Indeed. That brings me to the point made by Mr. Hogg. Courts may find it difficult to convict on the basis of admissions or accusations that emerge after 20, 30, 40 or 50 days in custody. That may be an unintended consequence of the measure and may lead to some people walking free who should not do so. I take no comfort from the safeguard that a district judge should approve detention at regular intervals. I have a little experience in this area and, in the past, many members of the judiciary, both senior and junior, have proved remarkably gullible in believing whatever nonsense was put before them by the Crown and, in some cases, by the police. The words "national security" have only to be breathed for some district judges, magistrates and even High Court judges to roll over and have their tummies tickled. With the best will in the world, it is difficult for a judge, however senior, to turn down a request from a Crown prosecutor who tells him that the detention order is essential and that the world could be blown up tomorrow unless he renews it.
I remember a former Bow street stipendiary magistrate, a man of great experience, saying on his retirement that he could not recall a single instance in 30 years of a policeman in the witness box exaggerating in the slightest. I accept that things have changed a little, but that gives a flavour of the difficulties that we will encounter if we let district judges deal with the problem. The Home Secretary will concede that it must be a High Court judge at least. Indeed, that must be one of the concessions in my right hon. Friend's back pocket, and it would be nice if he conceded the point in the Commons rather than the other place.

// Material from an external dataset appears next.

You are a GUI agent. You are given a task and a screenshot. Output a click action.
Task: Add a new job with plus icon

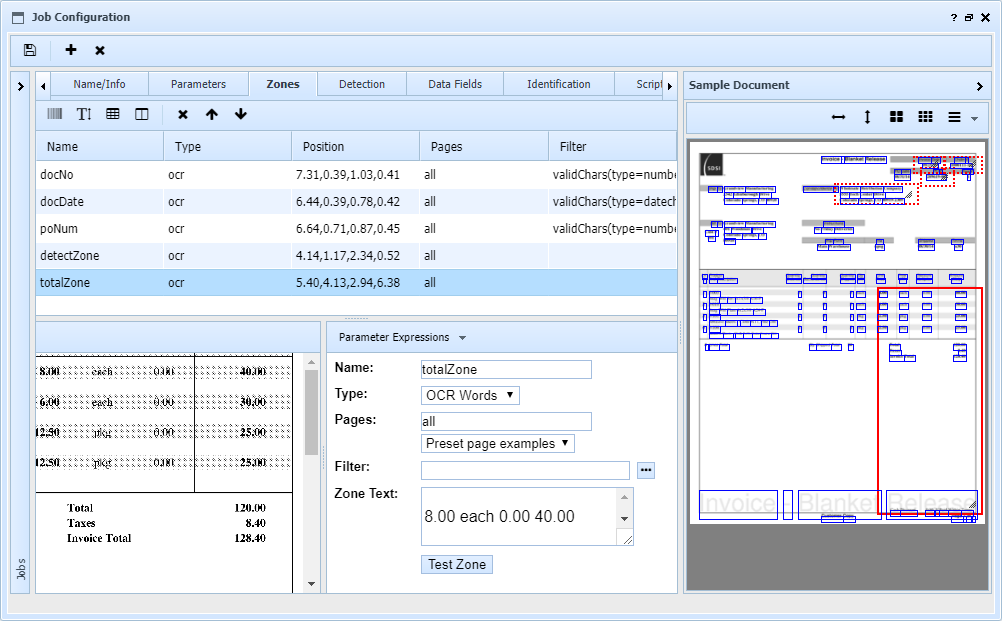pos(71,50)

Some say that we should place our trust in experts, and that the experts who track down terrorists have a complex job, so we should listen to whatever advice they give us. I certainly listen with respect to anyone who has that difficult job, whether they are in the police or the security services, but I do not endorse blindly or automatically whatever they say, because in years gone by experts have been known to be spectacularly wrong in terrorism cases and other matters. In the mid 1970s—the situation then has a bearing on today's situation —they caught the wrong people for all the main terrorist bombings. A total of 18 people were wrongly arrested. Some of those experts and High Court judges still argue in private that all the people who were captured in the '70s were guilty. They are still in self-denial and labour under a massive illusion. My message is therefore, "Put not thy faith entirely in experts."
I hope that we will not go down the American road.